While much of the Hopkins community closed ranks Thursday, offering little information about what happened before and during the Republican club meeting, one thing is clear: Something went horribly wrong in the friendship between Chao and Harwood, both of whom had promising futures and cadres of friends who described them as bright, gentle, and kind.

Harwood, a former chairman of the College Republicans, had earned enough credits for graduation by December and was living in Rhode Island while he waited to graduate with the rest of his class in May.

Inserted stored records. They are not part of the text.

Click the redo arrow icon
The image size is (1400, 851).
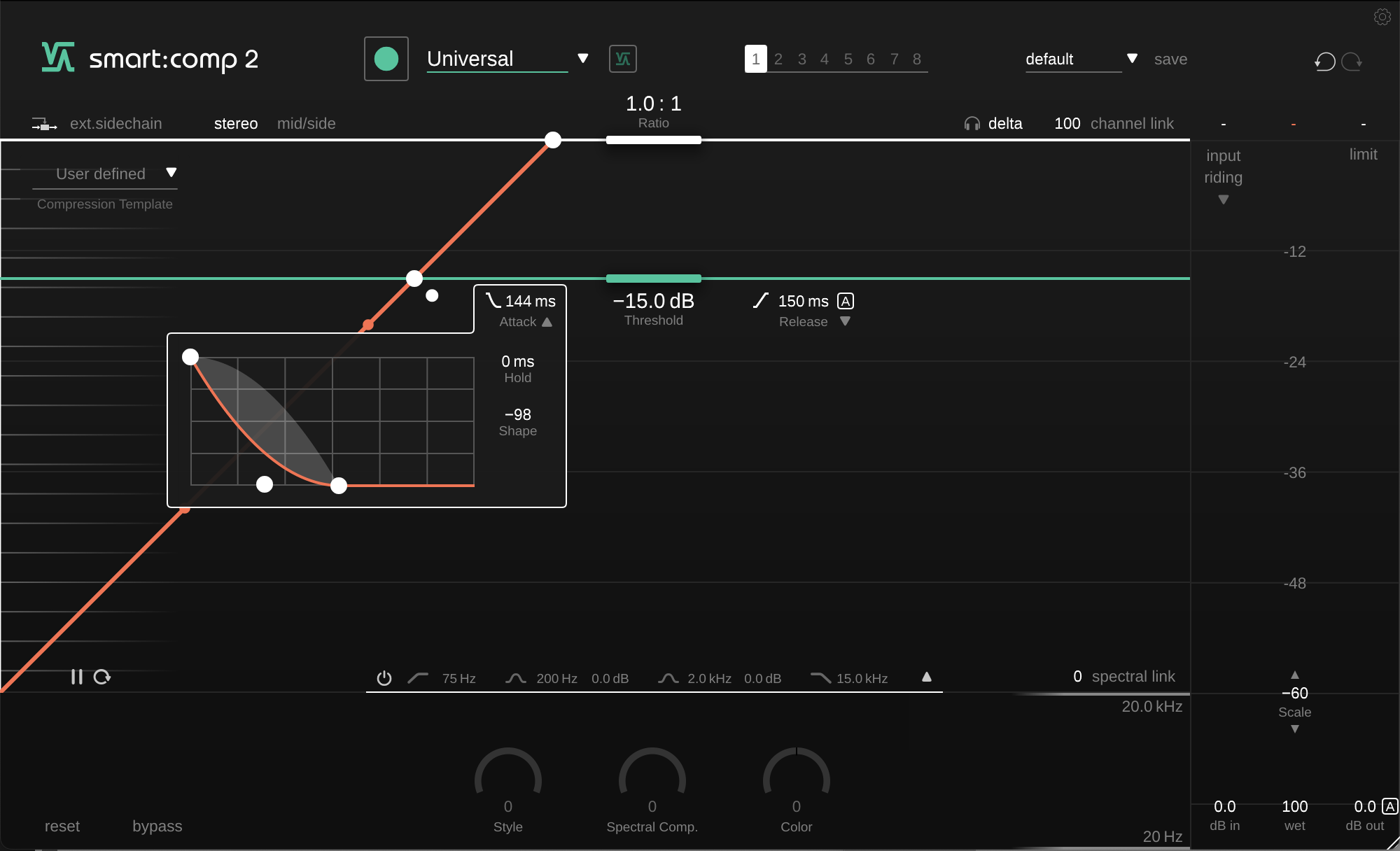coord(1352,62)
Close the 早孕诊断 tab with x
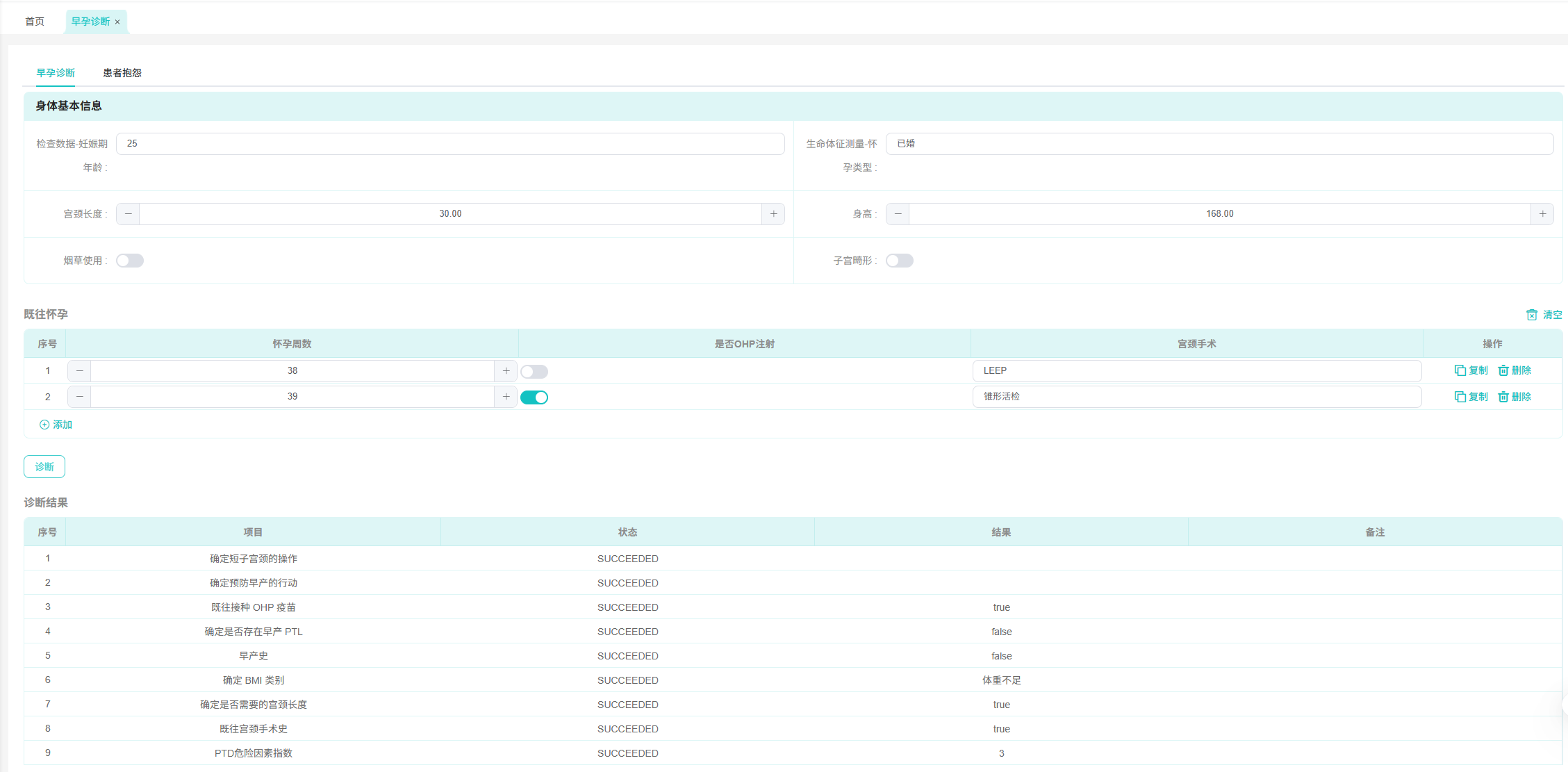The width and height of the screenshot is (1568, 772). [x=117, y=22]
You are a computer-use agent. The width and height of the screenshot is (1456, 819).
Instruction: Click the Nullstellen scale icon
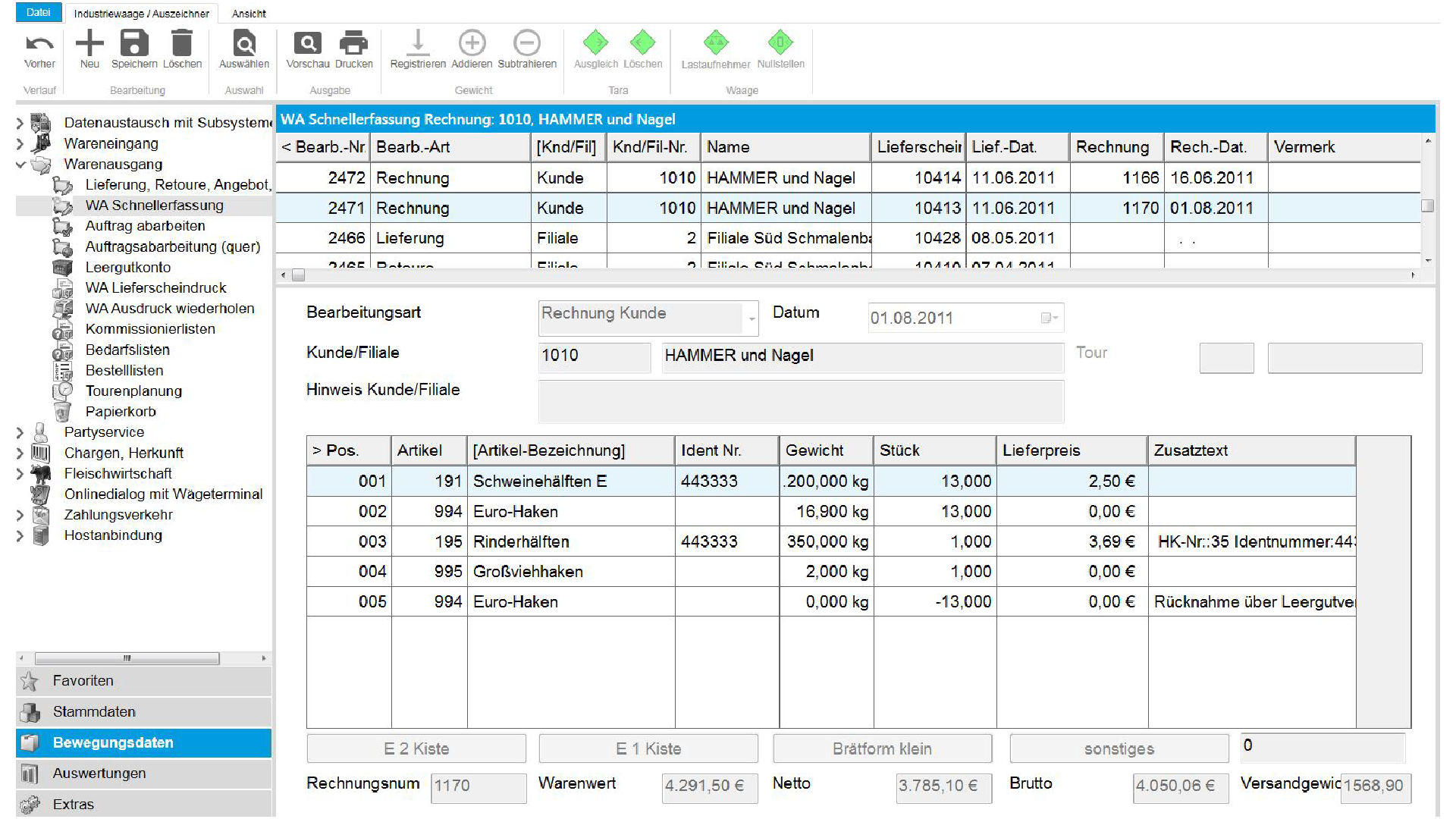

Hopkins spokesmen said Chao apparently had tried to break off his friendship with Harwood late last year, and both Chao and Harwood had complained to university officials of problems involving "personal communications." A university spokesman told the Associated Press that Harwood had agreed to notify officials when he entered the campus and had done so before the election.

At a news conference Thursday, Larry Benedict, the university's dean of student affairs for the Homewood campus, would not comment on whether campus officers had brokered an agreement for Harwood to stay away unless they were notified, but he said he knew of no threats of physical harm involving Harwood or Chao. Officials of Hopkins, a prestigious private university, said they knew of no previous incident involving a student-on-student slaying on the campus. "This is one of the most terrible occurrences in the history of this university," interim President Daniel Nathans said. "There is much we do not know yet."

Chao's father, Robert Chao, told the AP that Harwood began making harassing phone calls and sending his son obscene e-mail after Chao tried to end the friendship because of Harwood's possessiveness.

The quarrel that preceded the shooting seemed almost as ironic as it was tragic. According to students, Benedict said, Chao was uncontested for the chairmanship that Harwood wanted so badly to deny him.